Early on the morning of Friday, December 24, AKA Christmas Eve, the Brass Quintet loaded up our instruments and gear for a weekend trip. Not really a vacation, but it was our first time to travel outside the Kandahar area since arriving in Afghanistan. We caught a helicopter flight to Forward Operating Base Lagman, a very small post north of here. (I can't be too specific about the details for security reasons, of course!)
It is easy to get a bit spoiled after being at KAF for a while, given that we have a boardwalk, multiple gyms, multiple dining facilities, internet access in our rooms, and bath facilities just down the hallway. The smaller FOB's don't necessarily have all those luxuries. Upon arrival, we had "VIP" accomodations, which were a couple of dusty rooms in a solid building, as opposed to a tent. There was a short walk to the latrine and shower, which were not as roomy as what we've gotten used to, and in the cooler weather having to walk over there in the dark was not a pleasant prospect. We arrived just after lunch, but the Chaplain's Assistant who was our "tour guide" was able to let us invade his "stash" so we were able to get a meal anyway. There is one chapel at Lagman, and it seems to have been built by the base's other primary tenants, the Romanians. The sanctuary room is full of Romanian-style icons and paintings. (I'm familiar with these types of images, having visited Romania twice a few years ago. I know one sentence in Romanian, which translates to "I don't speak Romanian." If you're only going to know one, that's not a bad choice.)
We had some time to scout out the facilities--one dining hall, where we would do most of our performing, plus a gym, barber shop, movie room, computer/phone center, and a Greens Beans coffee shop. Lagman is surrounded by mountains, so we appreciated the scenery, and with much less vehicle traffic it is far less dusty than KAF. The dining hall has a different contractor, and I must say that the food quality was quite an improvement from what we've been eating.
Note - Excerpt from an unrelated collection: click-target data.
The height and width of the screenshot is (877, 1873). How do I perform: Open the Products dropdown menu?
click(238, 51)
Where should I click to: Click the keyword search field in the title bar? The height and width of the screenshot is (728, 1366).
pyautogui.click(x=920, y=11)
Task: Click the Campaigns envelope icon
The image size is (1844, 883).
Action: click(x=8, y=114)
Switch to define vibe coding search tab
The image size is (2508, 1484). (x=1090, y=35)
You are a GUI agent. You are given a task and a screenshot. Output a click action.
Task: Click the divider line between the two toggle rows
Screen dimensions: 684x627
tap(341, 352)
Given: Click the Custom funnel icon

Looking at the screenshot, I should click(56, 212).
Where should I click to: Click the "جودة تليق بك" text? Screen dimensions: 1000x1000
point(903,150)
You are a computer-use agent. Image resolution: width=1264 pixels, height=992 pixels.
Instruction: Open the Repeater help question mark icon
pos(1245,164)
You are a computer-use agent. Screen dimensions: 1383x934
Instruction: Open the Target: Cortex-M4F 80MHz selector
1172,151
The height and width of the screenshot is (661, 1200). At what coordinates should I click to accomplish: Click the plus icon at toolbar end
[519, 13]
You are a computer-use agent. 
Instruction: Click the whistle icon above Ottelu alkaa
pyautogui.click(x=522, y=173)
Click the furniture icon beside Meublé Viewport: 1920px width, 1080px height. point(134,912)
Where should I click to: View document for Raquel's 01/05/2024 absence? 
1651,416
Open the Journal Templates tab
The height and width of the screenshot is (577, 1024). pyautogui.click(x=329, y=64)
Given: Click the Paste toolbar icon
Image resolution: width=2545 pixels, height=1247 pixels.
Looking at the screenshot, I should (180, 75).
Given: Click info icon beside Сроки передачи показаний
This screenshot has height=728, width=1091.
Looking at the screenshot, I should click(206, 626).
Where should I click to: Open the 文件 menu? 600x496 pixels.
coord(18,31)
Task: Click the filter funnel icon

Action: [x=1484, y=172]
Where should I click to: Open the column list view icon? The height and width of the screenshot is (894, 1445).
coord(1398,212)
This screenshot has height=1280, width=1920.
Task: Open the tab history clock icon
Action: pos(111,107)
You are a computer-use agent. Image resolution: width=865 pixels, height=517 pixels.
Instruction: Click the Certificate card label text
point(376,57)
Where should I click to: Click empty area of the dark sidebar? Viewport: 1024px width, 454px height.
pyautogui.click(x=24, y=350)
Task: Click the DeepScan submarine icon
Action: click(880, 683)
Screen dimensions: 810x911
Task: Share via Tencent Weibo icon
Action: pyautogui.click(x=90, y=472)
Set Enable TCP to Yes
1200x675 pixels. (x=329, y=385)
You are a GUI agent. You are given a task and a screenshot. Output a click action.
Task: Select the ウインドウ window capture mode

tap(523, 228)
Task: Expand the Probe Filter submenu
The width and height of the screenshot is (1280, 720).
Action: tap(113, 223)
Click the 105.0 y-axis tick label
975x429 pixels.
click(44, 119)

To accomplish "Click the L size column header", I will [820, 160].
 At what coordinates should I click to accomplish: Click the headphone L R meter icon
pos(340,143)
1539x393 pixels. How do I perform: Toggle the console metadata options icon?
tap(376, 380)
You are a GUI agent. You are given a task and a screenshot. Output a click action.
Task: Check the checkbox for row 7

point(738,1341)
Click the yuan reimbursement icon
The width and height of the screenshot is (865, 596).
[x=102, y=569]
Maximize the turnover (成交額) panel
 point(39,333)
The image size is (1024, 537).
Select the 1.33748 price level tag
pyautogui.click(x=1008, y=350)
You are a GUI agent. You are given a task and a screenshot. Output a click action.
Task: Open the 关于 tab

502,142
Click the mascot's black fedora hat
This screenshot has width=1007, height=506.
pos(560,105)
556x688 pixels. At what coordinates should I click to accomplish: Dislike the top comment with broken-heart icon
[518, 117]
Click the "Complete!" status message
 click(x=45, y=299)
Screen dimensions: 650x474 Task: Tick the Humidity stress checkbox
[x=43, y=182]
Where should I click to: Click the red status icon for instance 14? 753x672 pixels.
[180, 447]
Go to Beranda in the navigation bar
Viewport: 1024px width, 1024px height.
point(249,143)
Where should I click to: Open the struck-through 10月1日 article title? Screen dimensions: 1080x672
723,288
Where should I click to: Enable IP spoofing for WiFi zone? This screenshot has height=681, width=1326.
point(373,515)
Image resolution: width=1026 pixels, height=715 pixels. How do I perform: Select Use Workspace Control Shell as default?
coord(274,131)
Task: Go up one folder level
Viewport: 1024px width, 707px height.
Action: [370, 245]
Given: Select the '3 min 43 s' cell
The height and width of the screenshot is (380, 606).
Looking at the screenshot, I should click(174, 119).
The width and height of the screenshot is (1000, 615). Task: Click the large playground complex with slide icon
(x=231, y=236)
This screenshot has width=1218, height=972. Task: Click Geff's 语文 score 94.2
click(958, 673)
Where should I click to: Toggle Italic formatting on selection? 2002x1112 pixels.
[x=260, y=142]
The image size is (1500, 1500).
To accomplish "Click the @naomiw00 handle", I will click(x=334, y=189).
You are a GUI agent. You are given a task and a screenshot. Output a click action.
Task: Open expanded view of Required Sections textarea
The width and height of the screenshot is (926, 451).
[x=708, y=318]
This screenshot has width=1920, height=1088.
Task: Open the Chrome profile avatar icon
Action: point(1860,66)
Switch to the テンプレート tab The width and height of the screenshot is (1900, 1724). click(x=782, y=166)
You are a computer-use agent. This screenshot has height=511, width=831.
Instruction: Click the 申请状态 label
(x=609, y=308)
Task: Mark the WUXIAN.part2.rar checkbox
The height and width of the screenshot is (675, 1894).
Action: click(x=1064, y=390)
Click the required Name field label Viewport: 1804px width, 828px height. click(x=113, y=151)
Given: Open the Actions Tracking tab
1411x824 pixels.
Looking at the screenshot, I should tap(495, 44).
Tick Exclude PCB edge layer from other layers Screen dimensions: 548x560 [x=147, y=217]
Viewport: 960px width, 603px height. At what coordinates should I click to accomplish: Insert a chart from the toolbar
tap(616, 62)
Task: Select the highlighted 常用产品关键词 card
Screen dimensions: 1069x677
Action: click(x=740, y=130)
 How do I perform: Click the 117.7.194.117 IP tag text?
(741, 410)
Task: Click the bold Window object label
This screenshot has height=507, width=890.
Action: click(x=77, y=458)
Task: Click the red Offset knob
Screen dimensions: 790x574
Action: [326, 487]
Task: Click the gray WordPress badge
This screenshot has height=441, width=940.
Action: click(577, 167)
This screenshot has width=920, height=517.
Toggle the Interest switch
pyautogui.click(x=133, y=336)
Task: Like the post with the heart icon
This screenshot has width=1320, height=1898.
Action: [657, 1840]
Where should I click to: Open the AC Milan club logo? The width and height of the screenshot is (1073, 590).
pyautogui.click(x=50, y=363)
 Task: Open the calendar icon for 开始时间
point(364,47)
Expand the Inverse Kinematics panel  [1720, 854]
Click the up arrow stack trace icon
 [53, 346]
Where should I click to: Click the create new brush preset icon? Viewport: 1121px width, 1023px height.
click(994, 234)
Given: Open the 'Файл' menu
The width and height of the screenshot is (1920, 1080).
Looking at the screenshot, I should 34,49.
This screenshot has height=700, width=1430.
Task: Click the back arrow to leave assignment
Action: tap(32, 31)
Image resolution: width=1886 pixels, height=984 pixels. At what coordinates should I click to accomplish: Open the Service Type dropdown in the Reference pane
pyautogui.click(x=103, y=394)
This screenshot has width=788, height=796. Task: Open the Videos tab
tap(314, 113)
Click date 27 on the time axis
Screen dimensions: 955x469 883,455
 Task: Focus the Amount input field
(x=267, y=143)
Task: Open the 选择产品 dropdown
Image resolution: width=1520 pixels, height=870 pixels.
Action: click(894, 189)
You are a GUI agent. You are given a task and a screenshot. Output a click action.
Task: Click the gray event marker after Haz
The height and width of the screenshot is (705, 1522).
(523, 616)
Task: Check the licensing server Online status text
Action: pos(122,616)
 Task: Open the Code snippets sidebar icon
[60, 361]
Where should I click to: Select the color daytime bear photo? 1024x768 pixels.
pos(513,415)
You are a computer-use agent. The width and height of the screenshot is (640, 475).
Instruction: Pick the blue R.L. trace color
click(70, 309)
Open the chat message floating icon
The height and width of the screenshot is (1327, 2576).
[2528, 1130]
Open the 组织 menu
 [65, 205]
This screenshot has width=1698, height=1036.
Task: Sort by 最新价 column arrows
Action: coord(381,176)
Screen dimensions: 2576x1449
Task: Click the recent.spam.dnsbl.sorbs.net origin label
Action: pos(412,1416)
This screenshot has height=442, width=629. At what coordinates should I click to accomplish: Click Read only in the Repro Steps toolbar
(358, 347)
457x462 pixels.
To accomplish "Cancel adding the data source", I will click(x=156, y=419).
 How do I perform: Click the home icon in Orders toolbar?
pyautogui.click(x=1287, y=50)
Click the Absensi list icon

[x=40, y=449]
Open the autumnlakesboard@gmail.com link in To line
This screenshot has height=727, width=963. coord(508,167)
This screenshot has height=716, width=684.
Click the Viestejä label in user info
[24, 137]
We hastily arranged to provide some pre-music for a Christmas Eve service, and that gave us a chance to give some of the Soldiers present a preview of coming attractions, so to speak. It also gave us a chance to listen to some Romanian songs (I don't know if they were hymns or carols) from the Romanian personnel before the service.
Christmas morning, we slept in for a bit to recover from the previous day's hectic travel schedule. Our first performance was for an appreciative lunch crowd, with us crammed into a corner of the festively-decorated dining room. We ran through a large selection of holiday tunes before finishing our set list and joining the chow line to try the turkey, beef, green beans, mashed potatoes, eggnog, pumpkin pie, and other delicacies.
After lunch, we headed to a Christmas party being hosted by the Combat Stress office. It was warm enough by this time that we didn't mind being outdoors, and having people dressed as Santa Clause, Mrs. Clause, and a couple of elves added to the festive feeling. (Photo above, though I wish I had a happier expression on my face!) With the relaxed atmosphere, we ended up sight-reading some of the tunes in our book just to have some variety. (Most of them turned out pretty good too.) After the party, we had some time to relax a bit.
We met up later to play our dinner set, and then we played some carols for a Christmas night gospel service, followed by some music for a midnight mass. I was glad that I had some time in between to get on Skype and talk to some friends and family, during which my parents pointed the webcam to the fresh Nashville snowfall out the window. Normally I would be irritated at missing a rare white Tennessee Christmas, but after all the snow I shoveled last year at Ft. Drum I was fine with the sunny Afghan weather. I'm also glad that modern technology, in the form of a laptop and a portable hard drive, allowed me do spend some of my down time enjoying things like ventriloquist Jeff Dunham's Christmas special, the cartoon classic How the Grinch Stole Christmas, and one of my all-time favorite films, It's a Wonderful Life.
Sunday was our "day off," and I was grateful for the rest, though we did get together in the evening for more dinner music. This time, however, we put away the caroling music and played some of our regular tunes. Monday afternoon we headed back to KAF, sorry to be leaving the great food and close camaraderie shared by the people on the small base. I was glad to get back to my comfortable bed and indoor plumbing, however. I can't say enough about the people at Lagman, though--they went out of their way to make us feel welcome and they seemed to really appreciate having their own music group for a few days. Hopefully we can make it back before too long!